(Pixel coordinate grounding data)
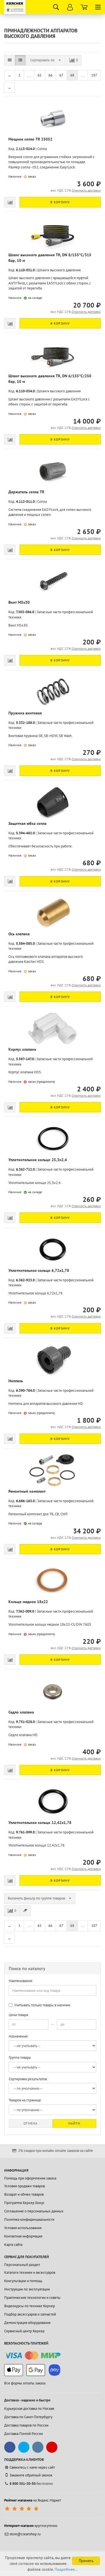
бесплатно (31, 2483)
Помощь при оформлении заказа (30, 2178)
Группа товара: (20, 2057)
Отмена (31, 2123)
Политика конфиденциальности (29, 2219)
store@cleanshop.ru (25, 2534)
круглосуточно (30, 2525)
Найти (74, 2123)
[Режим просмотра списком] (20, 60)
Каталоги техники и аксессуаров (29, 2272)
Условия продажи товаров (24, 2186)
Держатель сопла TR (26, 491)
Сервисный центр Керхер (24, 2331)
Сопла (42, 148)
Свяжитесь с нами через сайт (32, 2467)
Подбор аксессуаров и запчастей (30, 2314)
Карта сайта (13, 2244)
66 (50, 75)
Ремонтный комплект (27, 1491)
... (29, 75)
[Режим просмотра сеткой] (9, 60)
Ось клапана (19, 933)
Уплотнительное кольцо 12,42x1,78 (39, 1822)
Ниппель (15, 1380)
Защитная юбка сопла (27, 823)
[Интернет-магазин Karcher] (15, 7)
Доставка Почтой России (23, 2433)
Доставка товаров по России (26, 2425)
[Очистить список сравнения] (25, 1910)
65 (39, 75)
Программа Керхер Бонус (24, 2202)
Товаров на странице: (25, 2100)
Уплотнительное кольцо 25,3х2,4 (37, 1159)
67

> **What is being asked**:
Using the entries above, state how many lines include the word "аксессуаров", with no other words.

> **Answer box**:
2